Assigning to NumPy structural array using a tuple in `@jitclass`

I wrote this NumPy dynamic array class that I’m planning to make generic as outlined in this question, but in order to do that, I would need to be able to assign to the elements of the underlying array in a different way, preferably using tuples.

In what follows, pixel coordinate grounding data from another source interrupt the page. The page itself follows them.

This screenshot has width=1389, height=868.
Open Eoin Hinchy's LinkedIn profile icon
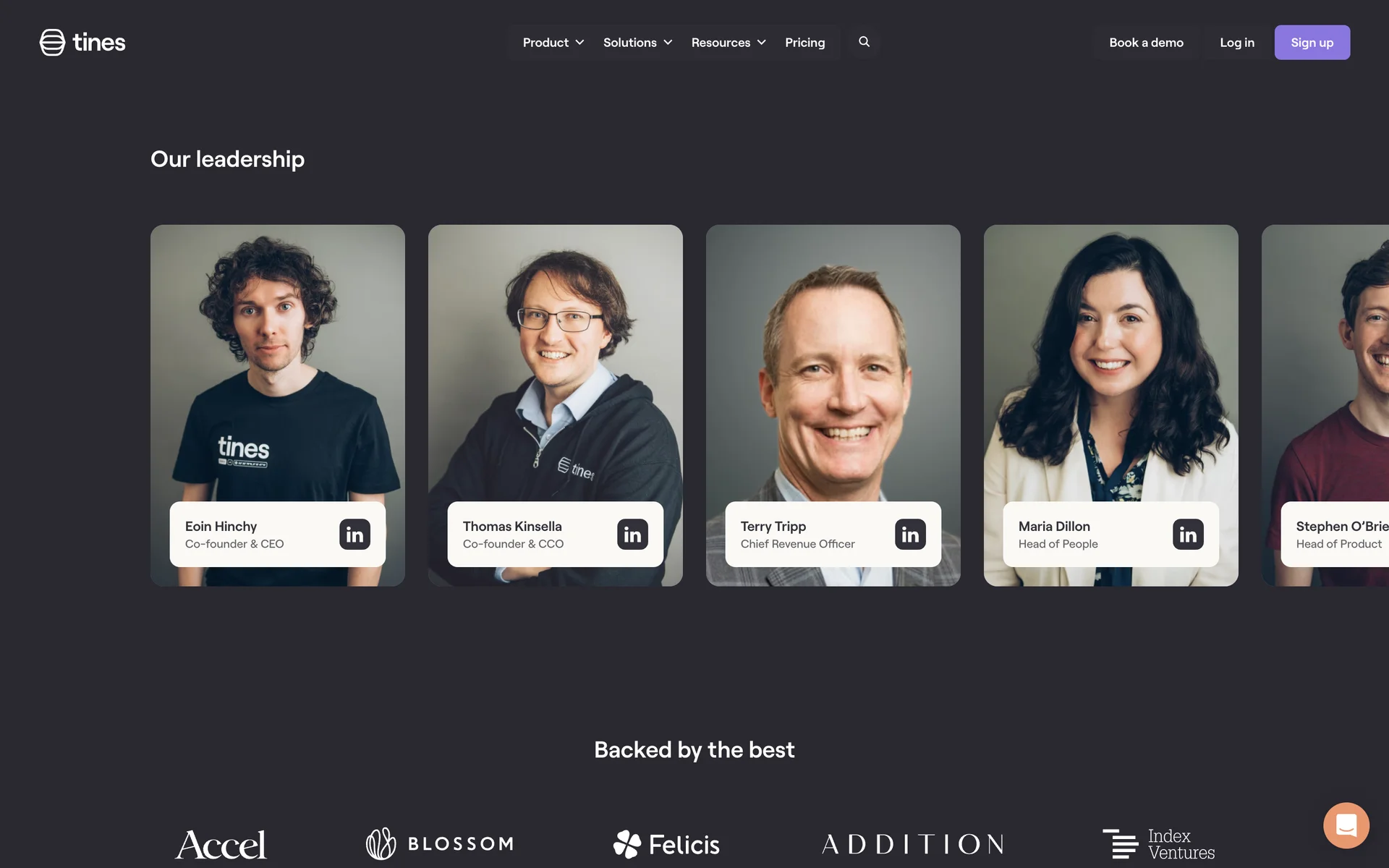[354, 535]
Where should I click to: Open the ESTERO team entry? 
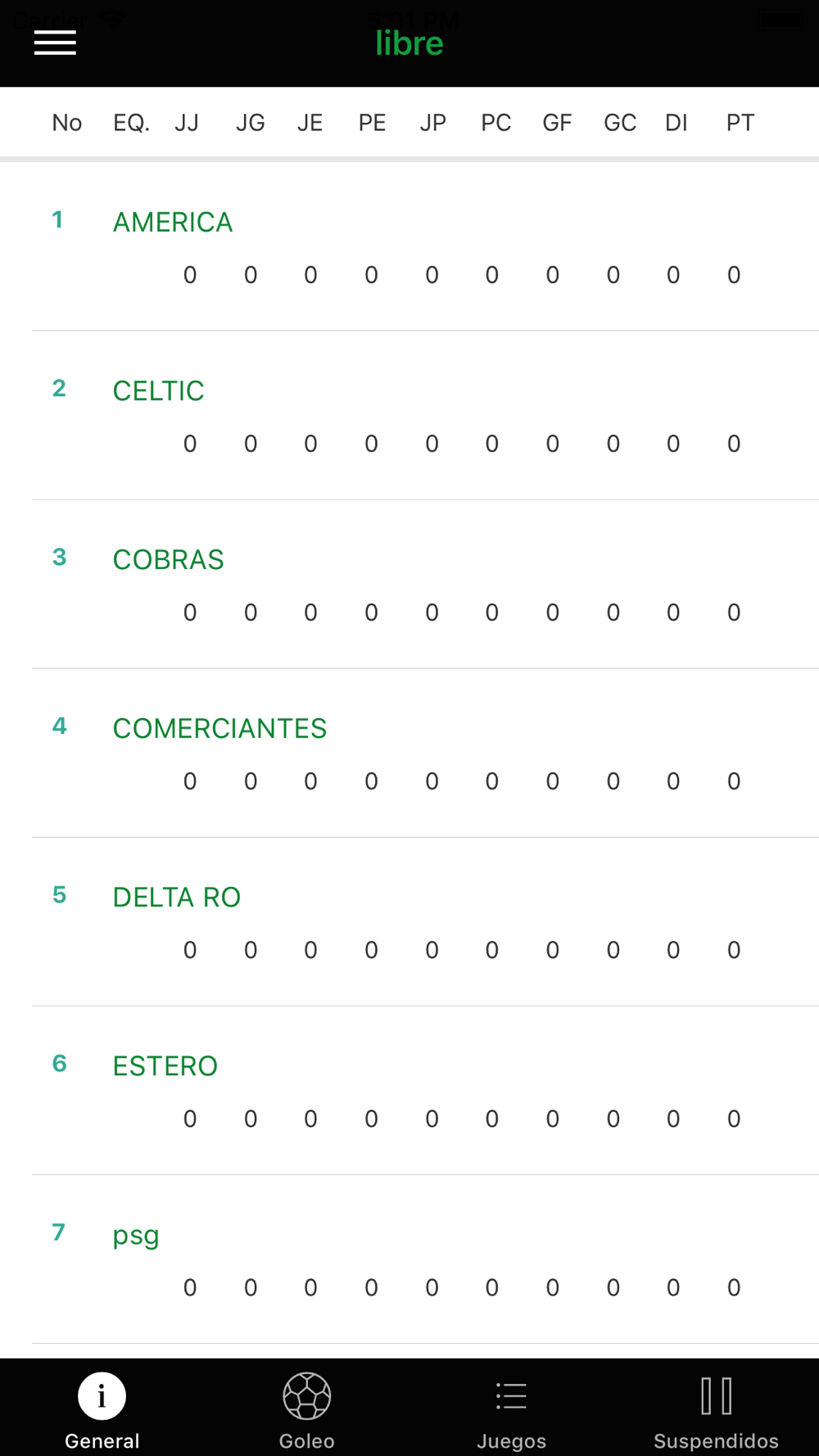[x=165, y=1066]
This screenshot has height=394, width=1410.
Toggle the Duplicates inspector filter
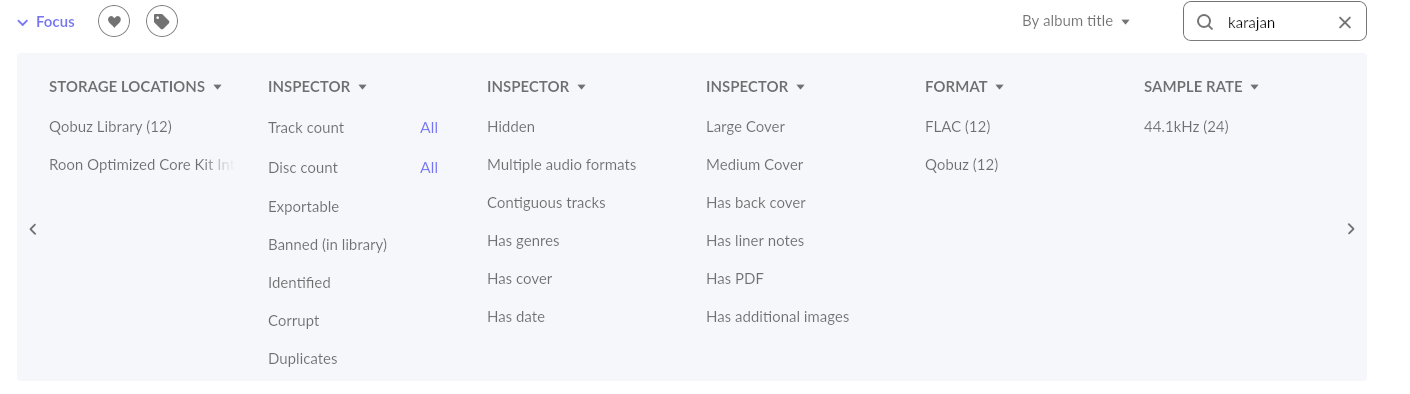[x=303, y=359]
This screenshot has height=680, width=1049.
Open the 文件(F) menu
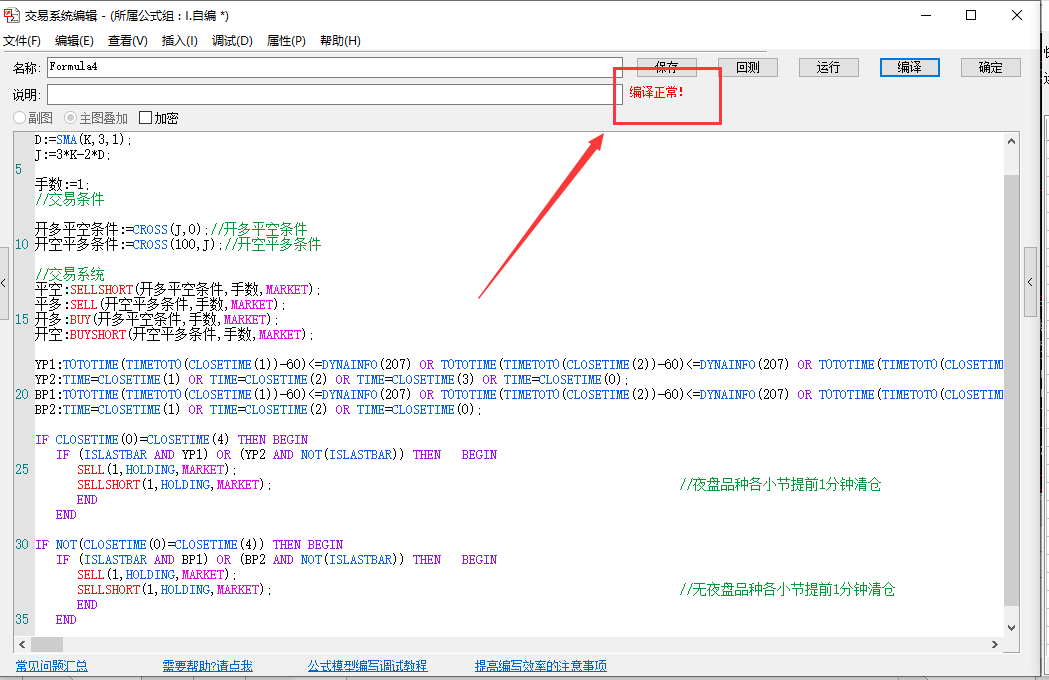[x=22, y=41]
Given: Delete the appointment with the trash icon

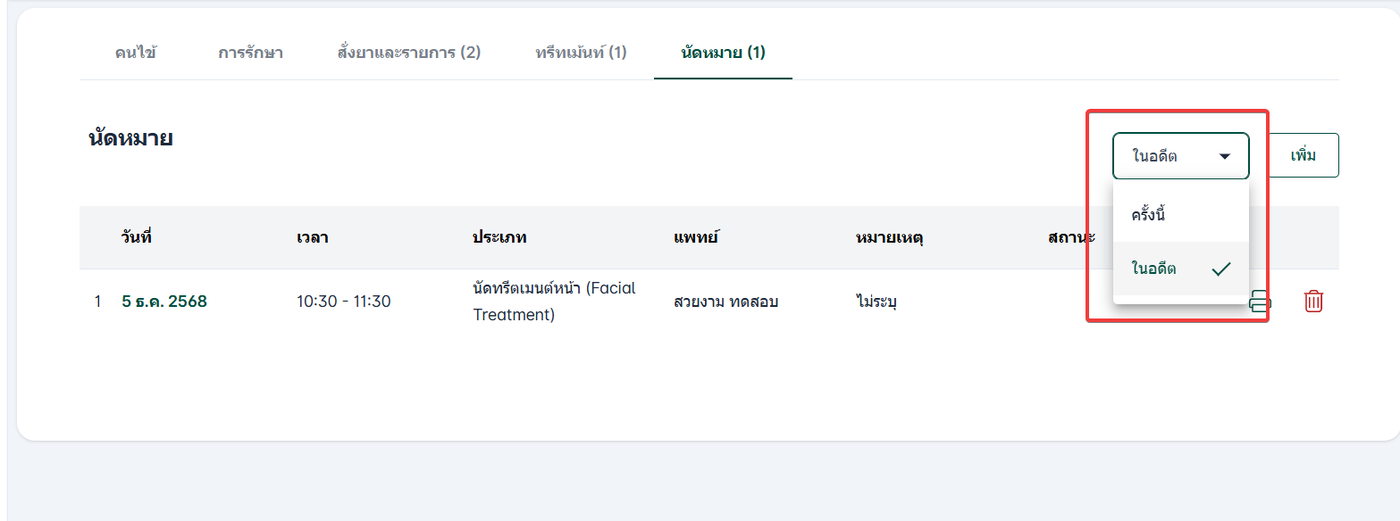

This is generally possible but the following code doesn’t work:

Structure = np.dtype([('a', np.int8), ('b', np.float32)])

@jitclass([('capacity', nb.types.int32), ('length', nb.types.int32), ('array', nb.from_dtype(Structure)[:])])
class NumpyArrayList():
  def __init__(self, capacity):
    self.capacity = capacity
    self.length = 0
    self.array = np.empty(capacity, dtype=Structure)

  def append(self, element):
    if self.length >= self.capacity:
      new_size = self.capacity * 2

      new_array = np.empty(new_size, dtype=self.array.dtype)
      new_array[:self.length] = self.array

      self.capacity = new_size

      self.array = new_array

    self.array[self.length] = element

    self.length += 1
  
  def __getitem__(self, i):
    return self.array[i]

  def get_np_array(self):
    return self.array[:self.length]

array = NumpyArrayList(10)

array.append((1, 10.3))

…and throws the following error:

TypingError: Failed in nopython mode pipeline (step: nopython frontend)
- Resolution failure for literal arguments:
Failed in nopython mode pipeline (step: nopython frontend)
No implementation of function Function(<built-in function setitem>) found for signature:

 >>> setitem(unaligned array(Record(a[type=int8;offset=0],b[type=float32;offset=1];5;False), 1d, A), int32, Tuple(int64, float64))

There are 16 candidate implementations:
    - Of which 16 did not match due to:
    Overload of function 'setitem': File: <numerous>: Line N/A.
      With argument(s): '(unaligned array(Record(a[type=int8;offset=0],b[type=float32;offset=1];5;False), 1d, A), int32, Tuple(int64, float64))':
     No match.

During: typing of setitem at <ipython-input-16-cf2dbcc19977> (21)

File "<ipython-input-16-cf2dbcc19977>", line 21:
  def append(self, element):
      <source elided>

    self.array[self.length] = element
    ^

- Resolution failure for non-literal arguments:
None

During: resolving callee type: BoundFunction((<class 'numba.core.types.misc.ClassInstanceType'>, 'append') for instance.jitclass.NumpyArrayList#7f18dd5a2040<capacity:int32,length:int32,array:unaligned array(Record(a[type=int8;offset=0],b[type=float32;offset=1];5;False), 1d, A)>)
During: typing of call at <string> (3)

In regular NumPy, I am able to do this (even if I just remove the @jitclass attribute), but the only way I could achieve something similar is to assign to each field of the custom dtype manually, which obviously wouldn’t be possible in a generic scenario. Like:

def append(self, element):
  ...

  self.array[self.length].a = element[0]
  self.array[self.length].b = element[1]

  ...

as far as I know, individual assignment is the only available option at the moment. I don’t think assigning a tuple to a record works in numba. It could work, but it’s not been implemented.

Luk

Oh, that’s unfortunate. Do you know of any other way something like this could be achieved? And is there a feature request for this or should, I start one? I looked through the issues and couldn’t find one but maybe I just used the wrong wording.

I didn’t understand why you cannot make the element-by-element assignment work. Is it because you plan to use records with different field names?

Yeah, I plan to make this generic using a factory class/function which would mean the record field names could be anything and field-by-field assignment wouldn’t be possible.

how much do you need this functionality? There are solutions that could work, but they involve going out of your way to make them work. It’s not the straightforward, this-is-how-it-works-in-numpy way.

For example, have a look at this example from the documentation Supported NumPy features — Numba 0.52.0-py3.7-linux-x86_64.egg documentation

arr = np.array([(1, 2)], dtype=[('a1', 'f8'), ('a2', 'f8')])
fields_gl = ('a1', 'a2')

@njit
def get_field_sum(rec):
    out = 0
    for f in literal_unroll(fields_gl):
        out += rec[f]
    return out

You can do the same when writing to the array

fields_gl = ('a1', 'a2')

@njit
def set_fields(rec, tup):
    i = 0
    for f in literal_unroll(fields_gl):
        rec[f] = tup[i]
        i += 1

Now, if the tuple is not all of the same type, then the above might fail. And there’s probably a solution, but it gets more and more convoluted the more problems you have to solve.

Another route, that works for sure, is to use code generation. you just generate a string with the code you need (element by element assignment) and then you use python’s exec to make it into a function. That’s the easiest way to get around code that it’s too dynamic: to dynamically generate a version of the code that is more static.

hope this helps,
Luk